Serverless Function Setup

Create a new Serverless Function functions/graphql/stripe.ts:

import { createStripeGraphQLServer } from '@nhost/stripe-graphql-js'

const server = createStripeGraphQLServer()

export default server

You can run the Stripe GraphQL API in any JS environment because it's built using GraphQL Yoga.

Stripe Secret Key

Add STRIPE_SECRET_KEY as an environment variable. If you're using Nhost, add STRIPE_SECRET_KEY to .env.development like this:

STRIPE_SECRET_KEY=sk_test_xxx

Learn more about Stripe API keys.

Start Nhost

nhost up

Learn more about the Nhost CLI.

Test

Test the Stripe GraphQL API in the browser:

http://localhost:1337/v1/functions/graphql/stripe

Remote Schema

Add the Stripe GraphQL API as a Remote Schema in Hasura.

URL

{{NHOST_BACKEND_URL}}/v1/functions/graphql/stripe

Headers

x-nhost-webhook-secret: NHOST_WEBHOOK_SECRET (from env var)

Hasura Remote Schema

Permissions

Here's a minimal example without any custom permissions. Only requests using the x-hasura-admin-secret header will work:

const server = createStripeGraphQLServer()

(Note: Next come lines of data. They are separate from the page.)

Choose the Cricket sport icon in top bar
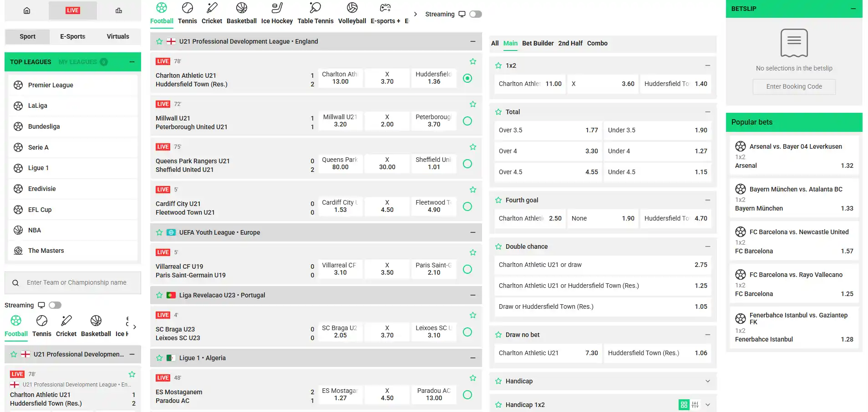This screenshot has width=868, height=412. tap(212, 8)
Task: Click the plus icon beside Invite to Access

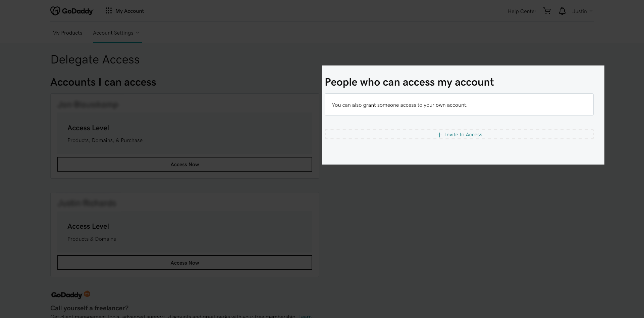Action: [x=439, y=135]
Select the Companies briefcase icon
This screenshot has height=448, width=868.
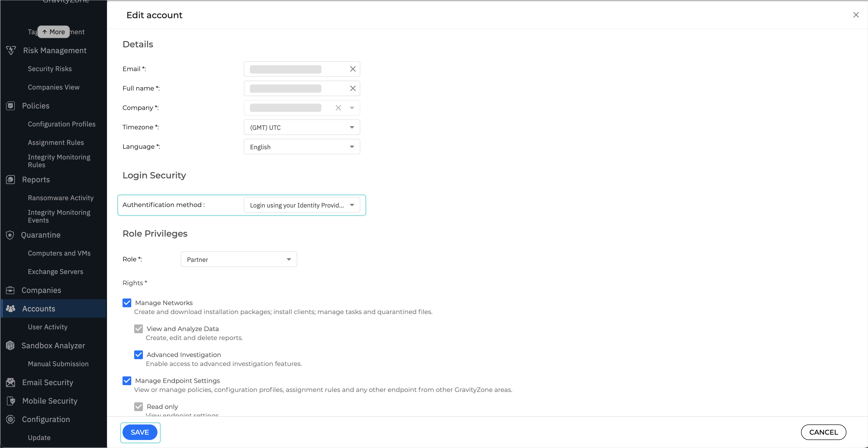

For more granular permissions, you can pass an isAllowed function to the createStripeGraphQLServer. The isAllowed function takes a stripeCustomerId and context as parameters and runs every time the GraphQL server makes a request to Stripe to get or modify data for a specific Stripe customer.

Here is an example of an isAllowed function:

const isAllowed = (stripeCustomerId: string, context: Context) => {
  const { isAdmin, userClaims } = context

  // allow requests if it has a valid `x-hasura-admin-secret`
  if (isAdmin) {
    return true
  }

  // get user id
  const userId = userClaims['x-hasura-user-id']

  // check if user is signed in
  if (!userId) {
    return false;
  }

  // get more user information from the database
  const { user } = await gqlSDK.getUser({
    id: userId,
  });

  if (!user) {
    return false;
  }

  // check if the user is part of a workspace with the `stripeCustomerId`
  return user.workspaceMembers
    .some((workspaceMember) => {
      return workspaceMember.workspace.stripeCustomerId === stripeCustomerId;
    });
}

Context

The context object contains:

  • userClaims - verified JWT claims from the user's access token.
  • isAdmin - true if the request was made using a valid x-hasura-admin-secret header.
  • request - Fetch API Request object that represents the incoming HTTP request in platform-independent way. It can be useful for accessing headers to authenticate a user
  • query - the DocumentNode that was parsed from the GraphQL query string
  • operationName - the operation name selected from the incoming query
  • variables - the variables that were defined in the query
  • extensions - the extensions that were received from the client

Read more about the default context from GraphQL Yoga.

Development

Install dependencies:

pnpm install

Start the development server:

pnpm dev

Include the correct admin secret header for admin access

{
  "x-hasura-admin-secret":"<secret value matching your NHOST_ADMIN_SECRET environment variable>"
}

The GraphQL Server will reload every time the code changes.